YAZINSALLIKLARI VASATIN ÜZERİNE ÇIKAMIYOR

N. Cemal imzası ile “h2o Yayınları” arasında çıkan “Köz” adlı roman da, aynı tarihlerde yayımlanan  “Büyük Yürüyüş” gibi 90-91 madenci grevi ile 3 Mart 92 Kozlu grizu katliamını ele alıyor. Yazınsal ürünlerin, belgesel roman formunda yazılmış da olsa, gerçeklikle birebir örtüşmesi beklenemez elbette. 90-91 grevinde havza komitelerinin içinde yer almış biri olarak not düşmek isterim ki hem Köse, hem de Cemal süreçle ilgili pek çok şeyi maalesef yanlış biliyor. Adları ve mekânları değiştirip öyküyü bir başka boyuta taşımış olsalardı sorun olur muydu bilemem ama gerçek isimleri kullandıkları, zamanı ve mekanı birebir kitaba taşıdıkları için bu durum fena halde sırıtıyor ne yazık ki. “Köz” Türkçenin kullanımı, imlası, anlatım zenginliği, kurgusu ve yazınsal boyutu yönünden de vasatın üzerine çıkamıyor… Vazgeçtim okuma hazzını körükleyecek imgesel zenginlikten, betimlemelerin bile neredeyse hiç yapılmadığı roman sergilediği jargonla da sol içi bir muhabbet ürünü olmaktan ileri gidemiyor… Okuyup bitirdikten sonra, kuru bir anlatım yerine, örneğin eylül faşizminin insanlık dışı sahnelerini anlattığı çarpıcı bölümlerde, “İşkenceden geçirilenlerdeki büyük travmayı daha derin psikolojik çözümlemelerle anlatsaydı keşke” demeden edemedim kendimce…

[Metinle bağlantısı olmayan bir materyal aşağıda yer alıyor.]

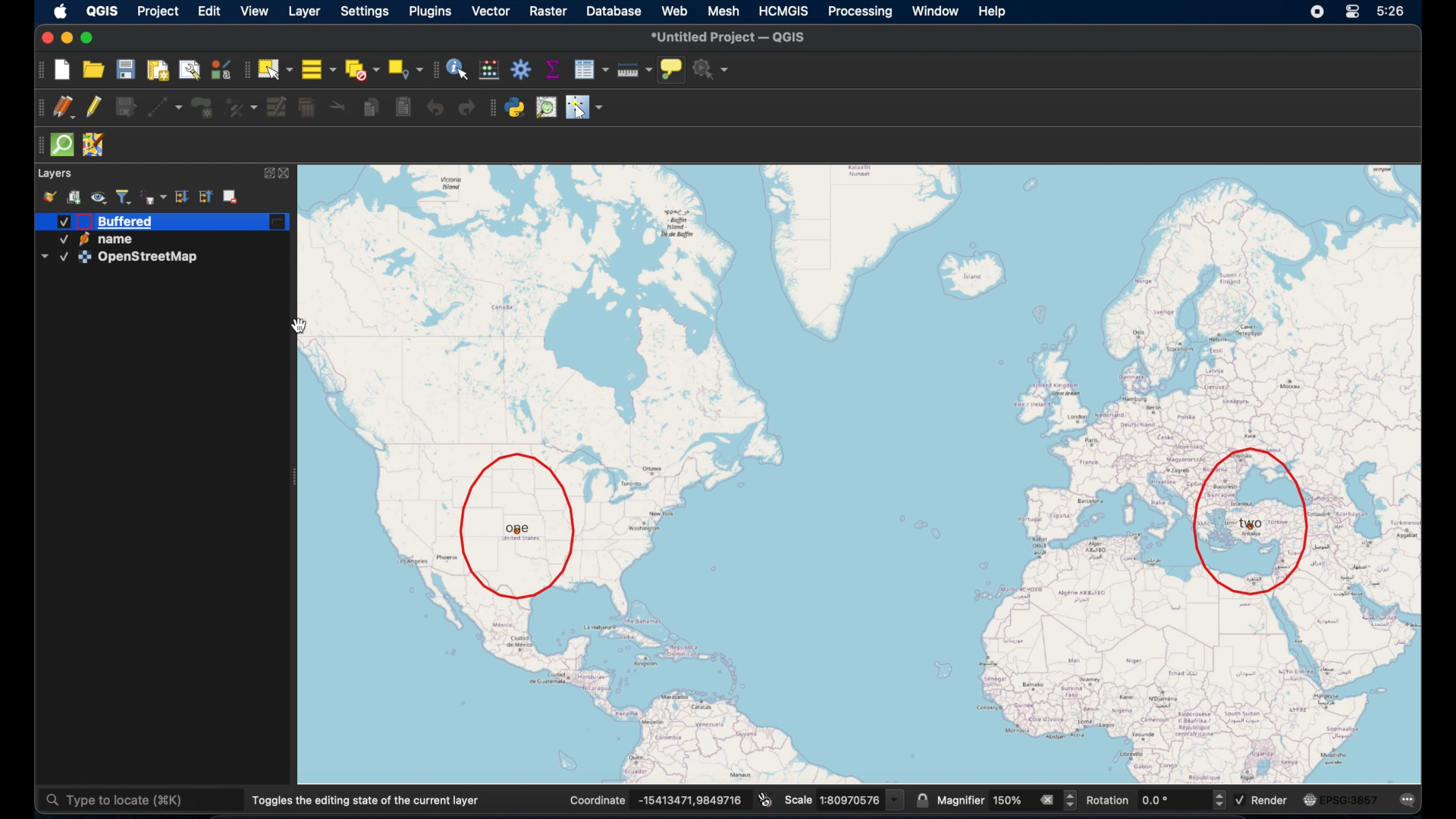 This screenshot has height=819, width=1456. What do you see at coordinates (1392, 11) in the screenshot?
I see `5:26` at bounding box center [1392, 11].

Tam da bu arada Doğu Karaoğuz incelik gösterip, “Karaelmas’ın İlk Madencileri” adlı son kitabını kargo ile gönderdi bana. “Arkeloji ve Sanat Yayınları” arasında çıkan kitap kentin bir zamanlar en varsıl ailesinin büyük dedeleri Ahmet Ali ile Edhem’in Karadağ’dan beş kuruşsuz olarak gelip Karun kadar zengin olduktan sonra ağır ağır sahneden çekilen bir ailenin öyküsünü anlatıyor… Bir edebiyat şaheseri sayılmasa da, şu sızılı kentin hep konuşulan, ancak hiç bilinmeyen bir tarihine ışık tutmakla kalmıyor, hayata dair meseller de veriyor. Ne kadarı tezvirat bilemem ama zenginliği, “Sigarasını banknotla yakardı” cümlesiyle anlatılan kömür kralı Süleyman Sırrı ile kent içindeki koca binası hâlâ ismiyle anılan kardeşi Ali Barlı’nın hayatından ilgi çekici sahneler bence kent tarihi açsından da önem taşıyor…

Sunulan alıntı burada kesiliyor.